**Text:**
▼

Please direct your written or telephone requests to us at Nano Dimension Ltd., 2 Ilan Ramon St., Ness Ziona 7403635, Israel Attention:
Yael Sandler, Chief Financial Officer, telephone number: +972-73-7509142.
Prospectus
$50,000,000
American
Depositary Shares Representing Ordinary Shares
We
may offer and sell from time to time in one or more offerings up to a total amount of $50,000,000 of American Depositary Shares,
or ADSs. Each ADS represents fifty of our ordinary shares, par value NIS 0.10 per share. Each time we sell ADSs pursuant to this
prospectus, we will provide in a supplement to this prospectus the price and any other material terms of any such offering. We
may also authorize one or more free writing prospectuses to be provided to you in connection with each offering. Any prospectus
supplement and related free writing prospectuses may also add, update or change information contained in the prospectus. You should
read this prospectus, any applicable prospectus supplement and related free writing prospectuses, as well as the documents incorporated
by reference or deemed incorporated by reference into this prospectus, carefully before you invest in the ADSs.

▲

**Direction A:** According to the prospectus excerpt, how many ordinary shares does each ADS represent?
**Direction B:** Update the prospectus excerpt by reproducing everything from "Please direct your" down to "telephone number: +972-73-7509142.", with "Chief Financial Officer" changed to "Corporate Secretary".
**Direction C:** Carry the prospectus excerpt further, beginning after its final sentence.

**Material:**

▼

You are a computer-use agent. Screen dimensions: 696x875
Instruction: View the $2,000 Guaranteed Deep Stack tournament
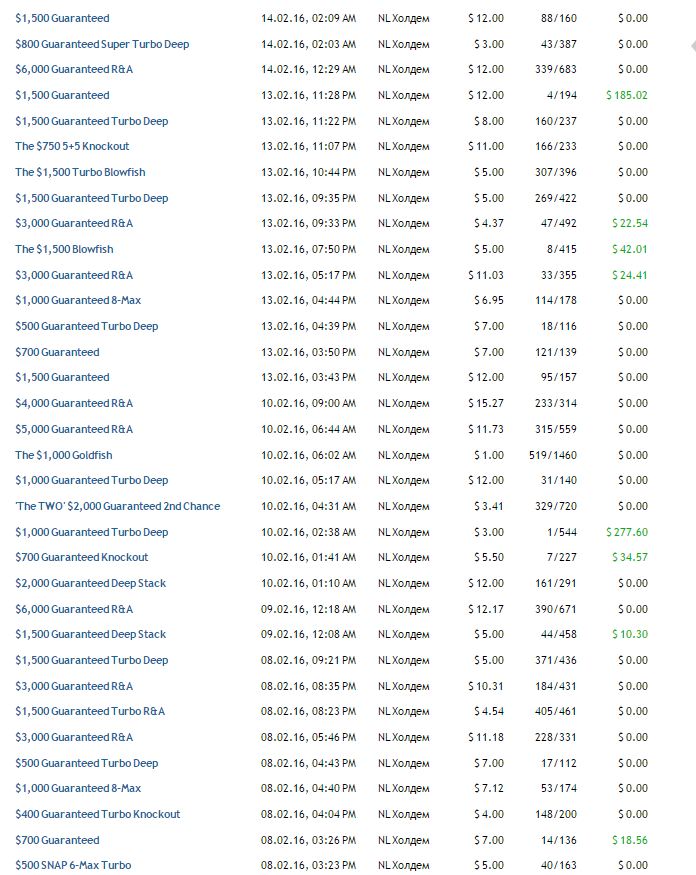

▲

**Written reply A:** Each ADS represents fifty ordinary shares.

**Written reply B:**
Please direct your written or telephone requests to us at Nano Dimension Ltd., 2 Ilan Ramon St., Ness Ziona 7403635, Israel Attention:
Yael Sandler, Corporate Secretary, telephone number: +972-73-7509142.

**Written reply C:**
The
ADSs are traded on the Nasdaq Capital Market, or Nasdaq, under the symbol “NNDM.”
Investing
in the ADSs involves a high degree of risk. Risks associated with an investment in the ADSs will be described in any applicable
prospectus supplement and are and will be described in certain of our filings with the Securities and Exchange Commission, or
SEC, as described in “Risk Factors” on page 2.
The
ADSs may be sold directly by us to investors, through agents designated from time to time or to or through underwriters or dealers,
or through a combination of such methods, on a continuous or delayed basis. For additional information on the methods of sale,
you should refer to the section entitled “Plan of Distribution” in this prospectus. If any agents or underwriters
are involved in the sale of the ADSs with respect to which this prospectus is being delivered, the names of such agents or underwriters
and any applicable fees, commissions, discounts and over-allotment options will be set forth in a prospectus supplement. The price
to the public of the ADSs and the net proceeds that we expect to receive from such sale will also be set forth in a prospectus
supplement.
Neither
the SEC nor any state securities commission has approved or disapproved of these securities or passed on completeness or the adequacy
or accuracy of this prospectus. Any representation to the contrary is a criminal offense.
The
date of this prospectus is May 19, 2020
TABLE
OF CONTENTS
ABOUT
THIS PROSPECTUS
This
prospectus is part of a registration statement on Form F-3 that we filed with the SEC utilizing a “shelf” registration
process. Under this shelf registration process, we may offer from time to time up to an aggregate of $50,000,000 of the ADSs in
one or more offerings. We sometimes refer to the ADSs as the “securities” throughout this prospectus.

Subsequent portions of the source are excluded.